Yesaya 54:10: Kasih Setia yang Tidak Tergoyahkan

“Sebab, sekalipun gunung-gunung berpindah, dan bukit-bukit akan bergoyang, tetapi kasih setia-Ku tidak akan beralih darimu. Perjanjian perdamaian-Ku tidak akan pernah dipindahkan,” kata TUHAN yang berbelas kasihan kepadamu.”— Yesaya 54:10 (AYT)
Pendahuluan: Janji yang Melampaui Guncangan Dunia
Ayat ini berbicara dalam konteks pemulihan Israel setelah masa penghukuman dan pembuangan. Dalam pasal 54, Yesaya melukiskan kasih Allah kepada umat-Nya dengan citra yang lembut namun penuh kuasa: kasih seorang suami yang tetap setia kepada istrinya meskipun sang istri telah berpaling.
Namun pada ayat 10, janji Tuhan mencapai puncaknya — kasih setia Allah yang tak tergoyahkan, bahkan ketika gunung dan bukit, simbol hal-hal paling stabil di dunia, mengalami guncangan. Dunia dapat berubah, sejarah dapat berbalik arah, tetapi kasih Tuhan tidak akan pernah meninggalkan umat-Nya.

----------------

- _Tugas Latihan_
**a.** Sebutkan semua hal yang menurut tulisan tentang Yesaya 54:10 bisa berpindah, bergoyang, berguncang, berubah, atau berbalik arah.
**b.** Tuliskan kembali bagian tulisan tentang Yesaya 54:10 dari "Namun pada ayat" sampai dengan "pernah meninggalkan umat-Nya.".
**c.** Lanjutkan tulisan tentang Yesaya 54:10 mulai dari bagian terakhir yang ada.

- _Data_
----------------

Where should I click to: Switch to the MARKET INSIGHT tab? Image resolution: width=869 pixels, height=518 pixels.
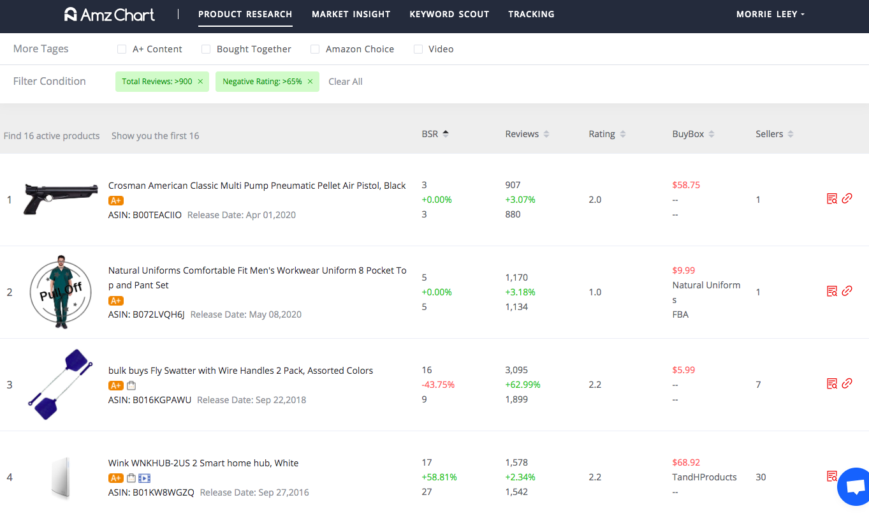(351, 14)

----------------

- _Jawaban Tugas_
**a.** gunung-gunung, bukit-bukit, dunia, sejarah

**b.**
Namun pada ayat 10, janji Tuhan mencapai puncaknya — kasih setia Allah yang tak tergoyahkan, bahkan ketika gunung dan bukit, simbol hal-hal paling stabil di dunia, mengalami guncangan. Dunia dapat berubah, sejarah dapat berbalik arah, tetapi kasih Tuhan tidak akan pernah meninggalkan umat-Nya.

**c.**
Bagi umat Allah masa kini, ayat ini bukan sekadar puisi rohani, tetapi merupakan deklarasi teologis tentang immutabilitas (ketidakberubahan Allah) dan perjanjian kasih karunia (covenant of grace) yang menjadi dasar seluruh kehidupan iman Kristen.
1. Latar Historis dan Konteks Nubuat
Yesaya 54 adalah bagian dari “Kitab Penghiburan” (Yesaya 40–66). Setelah nubuat tentang Hamba Tuhan yang menderita di pasal 53, pasal 54 muncul sebagai gema kemenangan kasih Allah: umat yang tadinya merasa dibuang, kini dipanggil kembali untuk bersukacita karena kasih setia Allah yang tak terhapuskan.
Bangsa Israel baru saja mengalami pembuangan ke Babel — simbol kehancuran akibat dosa. Mereka kehilangan tanah, Bait Allah, dan identitas nasional mereka. Dalam situasi seperti itu, perkataan Tuhan melalui nabi-Nya datang sebagai janji pemulihan kasih perjanjian.
John Calvin menafsirkan bagian ini dengan mengatakan:
“Walaupun Allah telah menghukum umat-Nya dengan keras, Ia tidak pernah menarik kembali kasih-Nya. Ia menghajar untuk menyucikan, bukan untuk memusnahkan.”
(Calvin, Commentary on Isaiah)
Dalam pemahaman Reformed, kasih Tuhan kepada umat perjanjian bersifat setia (steadfast love — hesed), bukan karena kesetiaan manusia, tetapi karena karakter Allah yang tidak berubah. Di tengah perubahan dan kehancuran, kasih Tuhan tetap menjadi jangkar iman.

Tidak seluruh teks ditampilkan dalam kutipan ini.